= Marianne de Bellem =

Belgian artist (1767–1798)

Marianne de Bellem (6 October 1767 - 17 December 1798) was a revolutionary and pastellist from the Austrian Netherlands.

==Biography==
De Bellem was likely born in Brussels, the daughter of the revolutionary Jeanne de Bellem and an unknown father; Guillaume-François Bertout de Carillo, vicomte d’Ottignies, dit de Quenonville has been proposed as a candidate.

What little is known about her comes largely from a play by De Beaunoir, Histoire secrète et anecdotique de l'Insurrection belgique, ou Vander-Noot, dating to 1790. This claims that she was the mistress of Pierre van Eupen, and that by 1787 she and her mother had been encouraged by the latter's lover, Hendrik Van der Noot, to distribute revolutionary pamphlets in the streets of Brussels calling for an insurrection against the Austrians. Eventually they were required to flee the city; this is the last recorded sighting of Marianne.

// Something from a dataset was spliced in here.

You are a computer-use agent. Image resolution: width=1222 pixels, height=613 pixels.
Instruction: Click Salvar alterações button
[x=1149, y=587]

Her artistic activities are attested to in a number of letters between her mother and Van der Noot in which Jeanne thanks him for providing pastels for her daughter. A June 28, 1791 letter from Rotterdam, to which city the women had fled, was published in the Nouvelles extraordinaires de divers endroits on July 5 and states that Marianne has taken up painting pastels and miniatures as a way of providing an income. Her whereabouts after this are unknown.

No works are traced, but the stage directions for Act IV of De Beaunoir's play direct that the walls should be decorated with "postures choisies de l’Aretin, dessinés au pastel par Mariane".